Tripwire Enterprise and the Specific NIST Controls

Tripwire Enterprise can facilitate compliance with many NIST controls right out of the box. With Tripwire you first assess configurations across the data center to make certain they are compliant. From information that is then continuously collected, you’re able to generate needed reports and evidence that configurations are not unexpectedly changing, making your FISMA audit a quick task instead of a lengthy project.

Below are several examples of how Tripwire Enterprise meets the audit evidence required in NIST SP 800-53A.

Control Family: AU Control Name: AU-3 Content of Audit Records

The NIST control AU-3 specifies that the subject system must produce audit records that contain sufficient information to establish what events occurred, the sources of the events, and the outcomes of the events. Tripwire Enterprise provides a means to examine the audit trail settings of the subject system, as well monitoring those settings for change over time. If there is a configuration file, utility or method to examine an audit setting manually, those settings can be similarly checked by the Tripwire Policy Manager. Tripwire File Integrity Manager records when and who changed them from the baseline. In Figure 1, Policy Manager in Tripwire Enterprise illustrates the selection of NIST SP 800-53A Policy for Red Hat Enterprise Linux 4. The open policy group illustrates the control family and the displays tests that have been created to help monitor this important control area. Tripwire’s policy includes 11 tests that span both the base (0) area of the control and the enhanced controls (1) and (2). Depending on which assurance requirements of the subject system, Tripwire provides tests for either Low, Moderate and High baseline applications. The base controls are fulfilled with the following tests:

» Configure and Implement Auditing Pass indicates that auditing is enabled on a Red Hat system.
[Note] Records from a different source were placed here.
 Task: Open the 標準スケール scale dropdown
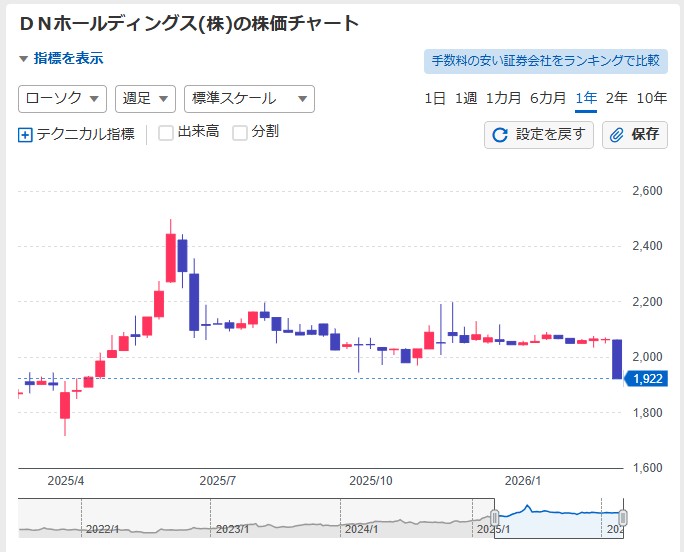coord(248,99)
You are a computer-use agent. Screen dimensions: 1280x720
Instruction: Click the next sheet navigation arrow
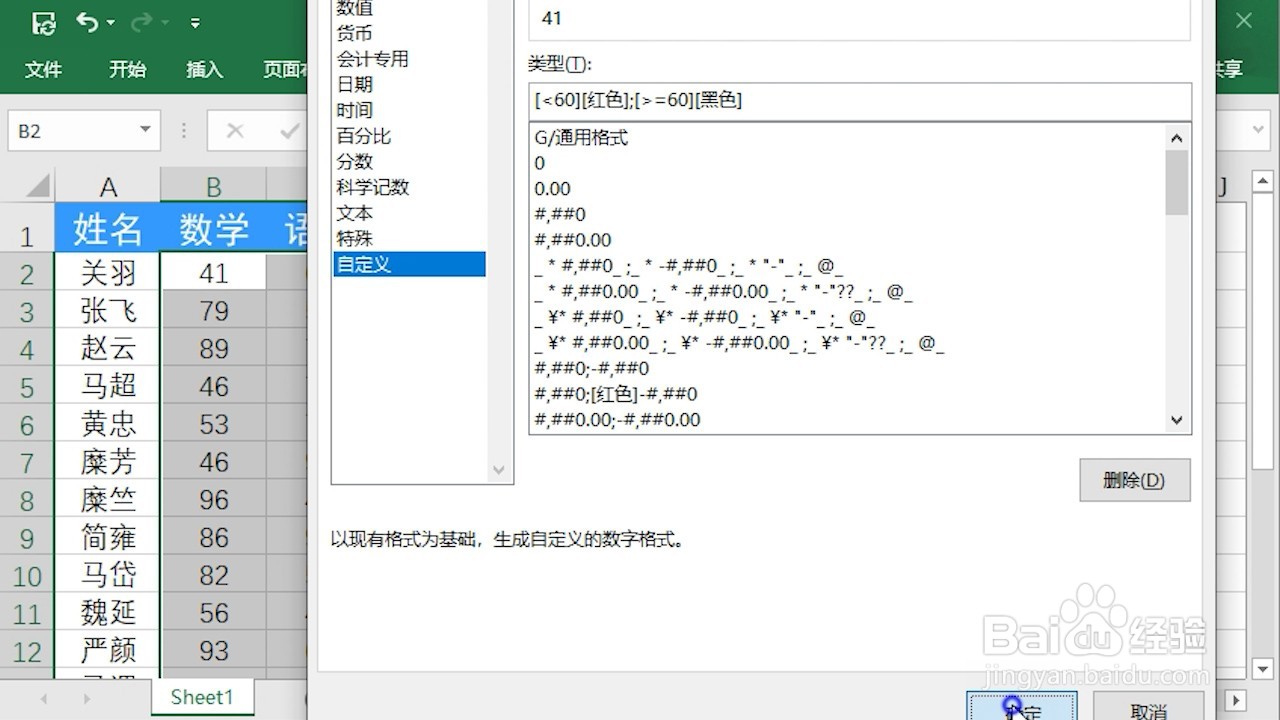tap(88, 700)
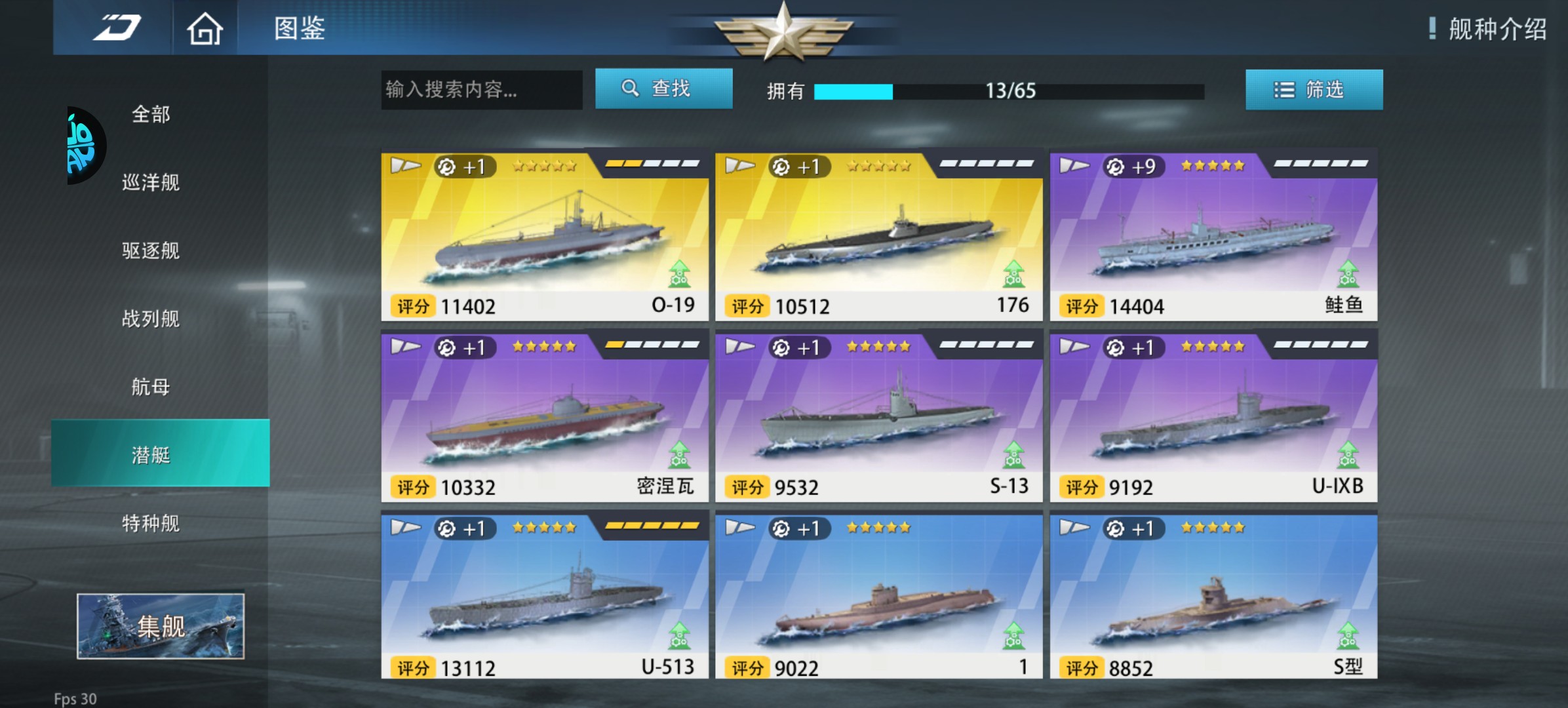The image size is (1568, 708).
Task: Open the 集舰 banner thumbnail
Action: pyautogui.click(x=161, y=626)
This test was specified from the UNIX Security Checklist, V5R1.7 (15 July 2007), reference UNIX STIG: 3.16.

Control Family: AC (Access Control) Control Name: AC-7 Unsuccessful Login Attempts

The NIST Control AC-7 specifies that the subject system must enforce a limited number of consecutive invalid attempts during specific time period (defined by the agency).

In Figure 2, the Tripwire Enterprise policy tests are exposed for this NIST Control family, customized for the Solaris 10 environment. In this platform, the testable controls will support Low, Moderate and High baseline assurance.

These tests are:

» Verify /etc/default/login contains ‘RETRIES=5’ or less

Pass indicates that the system configuration is set to count for 5 unsuccessful login attempts. This test was specified from CIS Solaris 10 Benchmark (Section 6.15, v. 2.1.1).

» Verify /etc/security/policy. conf contains ‘LOCK_AFTER_ RETRIES=YES’

Pass indicates that the system will lock the account until released by an administrator when the maximum unsuccessful attempts is exceeded. This test was specified from UNIX Security checklist (GEN000460) V5R1.7 (15 July 2007) and references UNIX STIG: 3.16.

Control Family: CM (Configuration Management) Control Name: CM-4 Monitoring Configuration Changes

The organization monitors changes to the information system and conducts security impact analyses to determine the effects of the change.

Tripwire Enterprise continuously monitors configuration changes across the entire data center as often as needed. It also provides robust, flexible reporting with rules already defined and tuned, covering the OS in an intelligent manner. When integrated with an enterprise management system as part of the change management process, Tripwire detects when someone circumvents security systems and processes designed for production system. Such detection allows IT to do the appropriate impact analysis and better manage security testing.

Tripwire Enterprise provides reporting to help monitor configuration changes. An example of Tripwire coverage for CM-4 is in the NIST SP 800-53A the Changes by Severity report. This report shows the total number of changes detected on selected monitored systems that fall within a specified range of severity levels, helping operations staff identify changes that have the potential to adversely introduce security risk and impact service quality.